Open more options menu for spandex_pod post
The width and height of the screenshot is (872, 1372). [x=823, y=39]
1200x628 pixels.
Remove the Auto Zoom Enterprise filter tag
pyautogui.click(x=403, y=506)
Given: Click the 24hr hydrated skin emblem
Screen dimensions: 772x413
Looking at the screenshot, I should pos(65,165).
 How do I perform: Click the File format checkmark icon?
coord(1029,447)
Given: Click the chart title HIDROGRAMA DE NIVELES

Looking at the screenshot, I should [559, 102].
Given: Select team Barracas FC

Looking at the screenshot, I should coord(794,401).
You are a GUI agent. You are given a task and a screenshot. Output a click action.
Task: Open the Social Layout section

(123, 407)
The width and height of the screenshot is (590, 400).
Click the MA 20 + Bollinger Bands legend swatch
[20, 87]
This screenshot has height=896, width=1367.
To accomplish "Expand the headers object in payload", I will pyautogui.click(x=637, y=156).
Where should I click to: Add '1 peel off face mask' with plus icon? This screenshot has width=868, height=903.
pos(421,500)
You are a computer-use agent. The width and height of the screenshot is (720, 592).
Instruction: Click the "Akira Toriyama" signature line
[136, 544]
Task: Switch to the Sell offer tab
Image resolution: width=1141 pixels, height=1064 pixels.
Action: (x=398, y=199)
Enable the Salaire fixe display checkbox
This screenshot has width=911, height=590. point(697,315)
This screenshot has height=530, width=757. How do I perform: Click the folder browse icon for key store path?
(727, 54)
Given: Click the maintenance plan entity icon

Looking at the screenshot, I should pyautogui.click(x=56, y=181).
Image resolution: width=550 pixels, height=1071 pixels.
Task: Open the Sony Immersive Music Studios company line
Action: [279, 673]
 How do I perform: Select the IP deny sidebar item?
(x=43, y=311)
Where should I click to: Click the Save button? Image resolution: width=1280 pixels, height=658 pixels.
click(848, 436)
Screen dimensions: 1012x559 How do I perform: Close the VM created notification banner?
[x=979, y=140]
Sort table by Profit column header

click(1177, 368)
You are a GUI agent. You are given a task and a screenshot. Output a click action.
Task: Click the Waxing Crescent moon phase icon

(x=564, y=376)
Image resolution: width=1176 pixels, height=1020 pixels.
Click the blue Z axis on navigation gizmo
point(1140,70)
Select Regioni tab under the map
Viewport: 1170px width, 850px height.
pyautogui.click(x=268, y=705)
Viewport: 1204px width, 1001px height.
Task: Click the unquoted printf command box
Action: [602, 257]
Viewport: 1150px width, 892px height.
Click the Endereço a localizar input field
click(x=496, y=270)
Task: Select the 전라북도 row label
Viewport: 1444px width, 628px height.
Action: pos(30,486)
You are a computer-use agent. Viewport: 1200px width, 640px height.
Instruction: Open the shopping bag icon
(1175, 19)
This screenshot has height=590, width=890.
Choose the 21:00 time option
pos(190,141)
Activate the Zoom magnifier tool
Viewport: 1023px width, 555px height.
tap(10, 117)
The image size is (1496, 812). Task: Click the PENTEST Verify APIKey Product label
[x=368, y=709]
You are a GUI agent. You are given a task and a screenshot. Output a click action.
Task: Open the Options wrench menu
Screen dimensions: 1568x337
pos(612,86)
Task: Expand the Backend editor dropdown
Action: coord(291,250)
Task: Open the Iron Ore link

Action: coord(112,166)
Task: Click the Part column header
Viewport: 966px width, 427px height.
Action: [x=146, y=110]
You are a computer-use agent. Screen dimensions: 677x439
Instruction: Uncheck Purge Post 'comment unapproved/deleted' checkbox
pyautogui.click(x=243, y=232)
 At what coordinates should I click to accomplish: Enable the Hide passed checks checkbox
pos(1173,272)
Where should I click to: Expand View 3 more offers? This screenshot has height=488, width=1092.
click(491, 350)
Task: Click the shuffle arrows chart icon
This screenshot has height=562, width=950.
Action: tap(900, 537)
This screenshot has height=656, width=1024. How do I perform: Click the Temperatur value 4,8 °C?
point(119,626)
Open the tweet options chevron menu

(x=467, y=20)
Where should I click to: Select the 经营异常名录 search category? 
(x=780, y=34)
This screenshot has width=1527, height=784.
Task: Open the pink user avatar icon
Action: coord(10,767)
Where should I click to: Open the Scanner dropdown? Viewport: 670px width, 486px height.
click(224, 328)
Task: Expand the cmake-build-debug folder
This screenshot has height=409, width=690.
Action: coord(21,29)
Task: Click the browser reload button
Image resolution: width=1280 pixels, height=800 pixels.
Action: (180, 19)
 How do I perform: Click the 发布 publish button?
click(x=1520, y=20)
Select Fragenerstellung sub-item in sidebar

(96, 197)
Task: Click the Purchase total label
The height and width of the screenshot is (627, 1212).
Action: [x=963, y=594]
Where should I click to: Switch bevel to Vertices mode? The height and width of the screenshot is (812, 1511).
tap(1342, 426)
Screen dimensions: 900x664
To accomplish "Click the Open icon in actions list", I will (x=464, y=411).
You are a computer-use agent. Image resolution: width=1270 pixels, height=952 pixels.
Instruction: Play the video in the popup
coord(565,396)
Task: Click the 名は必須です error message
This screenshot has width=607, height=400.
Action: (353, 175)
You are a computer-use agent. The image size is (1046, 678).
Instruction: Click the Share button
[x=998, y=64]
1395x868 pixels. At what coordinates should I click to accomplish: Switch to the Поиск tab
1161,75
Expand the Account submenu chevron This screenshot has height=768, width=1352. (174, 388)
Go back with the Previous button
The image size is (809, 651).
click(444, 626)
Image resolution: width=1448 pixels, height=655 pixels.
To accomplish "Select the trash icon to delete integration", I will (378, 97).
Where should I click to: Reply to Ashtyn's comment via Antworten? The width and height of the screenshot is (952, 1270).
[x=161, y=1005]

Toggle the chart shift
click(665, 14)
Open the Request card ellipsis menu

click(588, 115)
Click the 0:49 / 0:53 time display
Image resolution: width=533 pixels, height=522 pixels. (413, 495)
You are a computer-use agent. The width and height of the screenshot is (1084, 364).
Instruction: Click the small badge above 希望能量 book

▶ Exercise instructions
All of the data above is to be transcribed without alteration.

▶ Response area
Open more options menu for spandex_pod post
The width and height of the screenshot is (872, 1372). [x=823, y=39]
1200x628 pixels.
Remove the Auto Zoom Enterprise filter tag
pyautogui.click(x=403, y=506)
Given: Click the 24hr hydrated skin emblem
Screen dimensions: 772x413
Looking at the screenshot, I should pos(65,165).
 How do I perform: Click the File format checkmark icon?
coord(1029,447)
Given: Click the chart title HIDROGRAMA DE NIVELES

Looking at the screenshot, I should [559, 102].
Given: Select team Barracas FC

Looking at the screenshot, I should coord(794,401).
You are a GUI agent. You are given a task and a screenshot. Output a click action.
Task: Open the Social Layout section

(123, 407)
The width and height of the screenshot is (590, 400).
Click the MA 20 + Bollinger Bands legend swatch
[20, 87]
This screenshot has height=896, width=1367.
To accomplish "Expand the headers object in payload", I will pyautogui.click(x=637, y=156).
Where should I click to: Add '1 peel off face mask' with plus icon? This screenshot has width=868, height=903.
pos(421,500)
You are a computer-use agent. The width and height of the screenshot is (720, 592).
Instruction: Click the "Akira Toriyama" signature line
[136, 544]
Task: Switch to the Sell offer tab
Image resolution: width=1141 pixels, height=1064 pixels.
Action: (x=398, y=199)
Enable the Salaire fixe display checkbox
This screenshot has width=911, height=590. point(697,315)
This screenshot has height=530, width=757. How do I perform: Click the folder browse icon for key store path?
(727, 54)
Given: Click the maintenance plan entity icon

Looking at the screenshot, I should pyautogui.click(x=56, y=181).
Image resolution: width=550 pixels, height=1071 pixels.
Task: Open the Sony Immersive Music Studios company line
Action: [279, 673]
 How do I perform: Select the IP deny sidebar item?
(x=43, y=311)
Where should I click to: Click the Save button? Image resolution: width=1280 pixels, height=658 pixels.
click(848, 436)
Screen dimensions: 1012x559 How do I perform: Close the VM created notification banner?
[x=979, y=140]
Sort table by Profit column header

click(1177, 368)
You are a GUI agent. You are given a task and a screenshot. Output a click action.
Task: Click the Waxing Crescent moon phase icon

(x=564, y=376)
Image resolution: width=1176 pixels, height=1020 pixels.
Click the blue Z axis on navigation gizmo
point(1140,70)
Select Regioni tab under the map
Viewport: 1170px width, 850px height.
pyautogui.click(x=268, y=705)
Viewport: 1204px width, 1001px height.
Task: Click the unquoted printf command box
Action: [602, 257]
Viewport: 1150px width, 892px height.
Click the Endereço a localizar input field
click(x=496, y=270)
Task: Select the 전라북도 row label
Viewport: 1444px width, 628px height.
Action: pos(30,486)
You are a computer-use agent. Viewport: 1200px width, 640px height.
Instruction: Open the shopping bag icon
(1175, 19)
This screenshot has height=590, width=890.
Choose the 21:00 time option
pos(190,141)
Activate the Zoom magnifier tool
Viewport: 1023px width, 555px height.
tap(10, 117)
The image size is (1496, 812). Task: Click the PENTEST Verify APIKey Product label
[x=368, y=709]
You are a GUI agent. You are given a task and a screenshot. Output a click action.
Task: Open the Options wrench menu
Screen dimensions: 1568x337
pos(612,86)
Task: Expand the Backend editor dropdown
Action: coord(291,250)
Task: Open the Iron Ore link

Action: coord(112,166)
Task: Click the Part column header
Viewport: 966px width, 427px height.
Action: [x=146, y=110]
You are a computer-use agent. Screen dimensions: 677x439
Instruction: Uncheck Purge Post 'comment unapproved/deleted' checkbox
pyautogui.click(x=243, y=232)
 At what coordinates should I click to accomplish: Enable the Hide passed checks checkbox
pos(1173,272)
Where should I click to: Expand View 3 more offers? This screenshot has height=488, width=1092.
click(491, 350)
Task: Click the shuffle arrows chart icon
This screenshot has height=562, width=950.
Action: tap(900, 537)
This screenshot has height=656, width=1024. How do I perform: Click the Temperatur value 4,8 °C?
point(119,626)
Open the tweet options chevron menu

(x=467, y=20)
Where should I click to: Select the 经营异常名录 search category? 
(x=780, y=34)
This screenshot has width=1527, height=784.
Task: Open the pink user avatar icon
Action: coord(10,767)
Where should I click to: Open the Scanner dropdown? Viewport: 670px width, 486px height.
click(224, 328)
Task: Expand the cmake-build-debug folder
This screenshot has height=409, width=690.
Action: coord(21,29)
Task: Click the browser reload button
Image resolution: width=1280 pixels, height=800 pixels.
Action: (180, 19)
 How do I perform: Click the 发布 publish button?
click(x=1520, y=20)
Select Fragenerstellung sub-item in sidebar

(96, 197)
Task: Click the Purchase total label
The height and width of the screenshot is (627, 1212).
Action: [x=963, y=594]
Where should I click to: Switch bevel to Vertices mode? The height and width of the screenshot is (812, 1511).
tap(1342, 426)
Screen dimensions: 900x664
To accomplish "Click the Open icon in actions list", I will (x=464, y=411).
You are a computer-use agent. Image resolution: width=1270 pixels, height=952 pixels.
Instruction: Play the video in the popup
coord(565,396)
Task: Click the 名は必須です error message
This screenshot has width=607, height=400.
Action: (353, 175)
You are a computer-use agent. The image size is (1046, 678).
Instruction: Click the Share button
[x=998, y=64]
1395x868 pixels. At what coordinates should I click to accomplish: Switch to the Поиск tab
1161,75
Expand the Account submenu chevron This screenshot has height=768, width=1352. (174, 388)
Go back with the Previous button
The image size is (809, 651).
click(444, 626)
Image resolution: width=1448 pixels, height=655 pixels.
To accomplish "Select the trash icon to delete integration", I will (378, 97).
Where should I click to: Reply to Ashtyn's comment via Antworten? The width and height of the screenshot is (952, 1270).
[x=161, y=1005]

Toggle the chart shift
click(665, 14)
Open the Request card ellipsis menu

click(588, 115)
Click the 0:49 / 0:53 time display
Image resolution: width=533 pixels, height=522 pixels. (413, 495)
You are a computer-use agent. The width and height of the screenshot is (1084, 364).
Instruction: Click the small badge above 希望能量 book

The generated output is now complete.